● **MATERIAL PROVIDED**
---*---

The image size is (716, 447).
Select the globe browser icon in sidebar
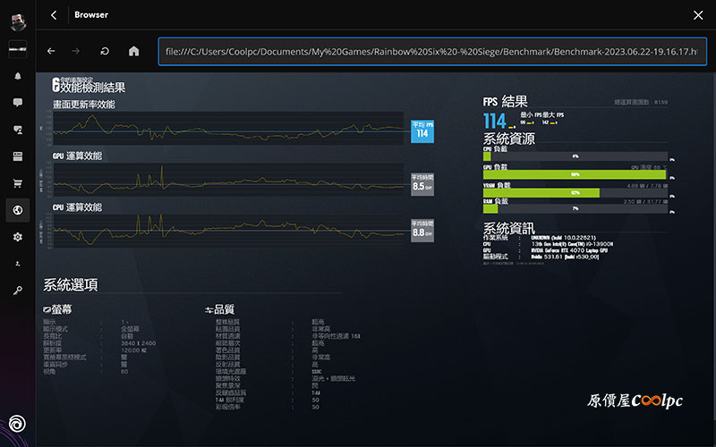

---*---

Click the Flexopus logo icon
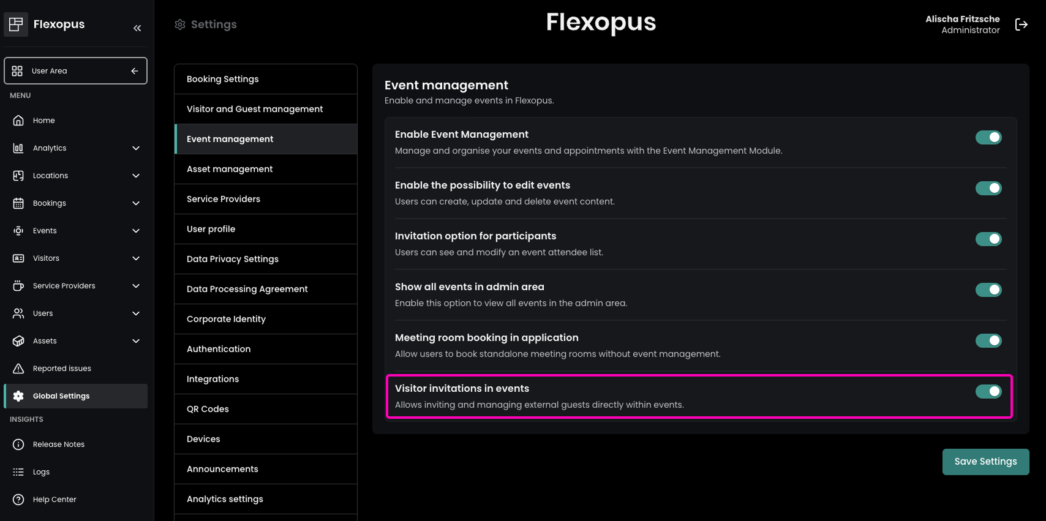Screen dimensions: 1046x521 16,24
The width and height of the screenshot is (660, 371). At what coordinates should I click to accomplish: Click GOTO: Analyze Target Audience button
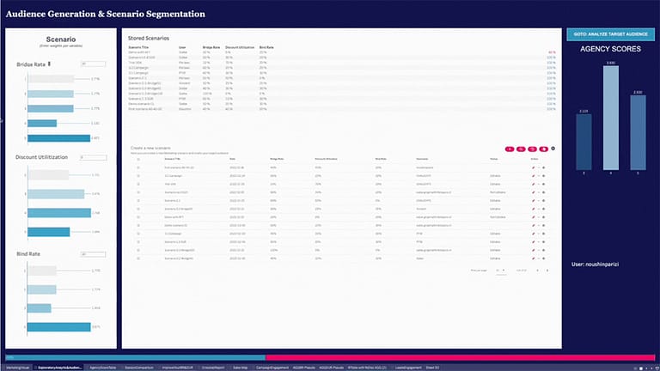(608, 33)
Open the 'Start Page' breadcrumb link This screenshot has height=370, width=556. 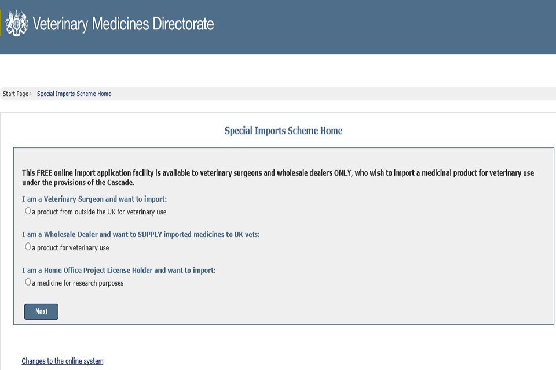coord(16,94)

---*---

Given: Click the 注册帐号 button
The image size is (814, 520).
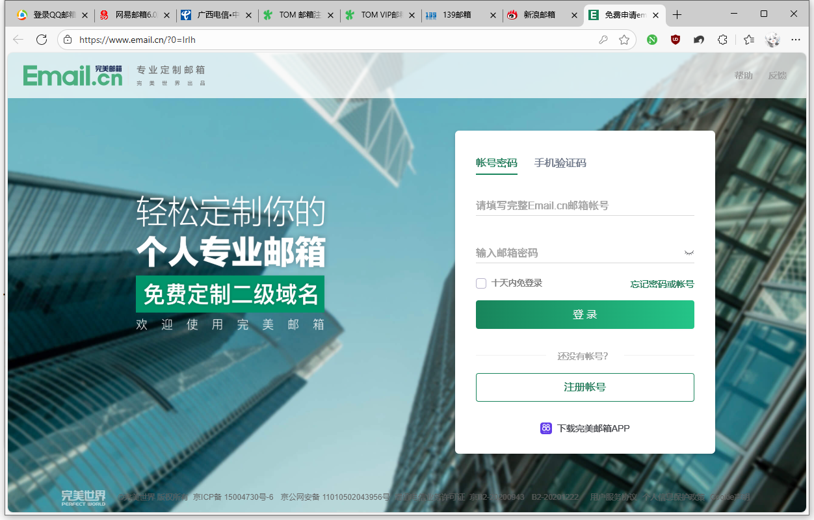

---*---

● **THE PROBLEM**
Count the lines of the data above that contain the word "Click" and reply with the number only.

● **REPLY**
3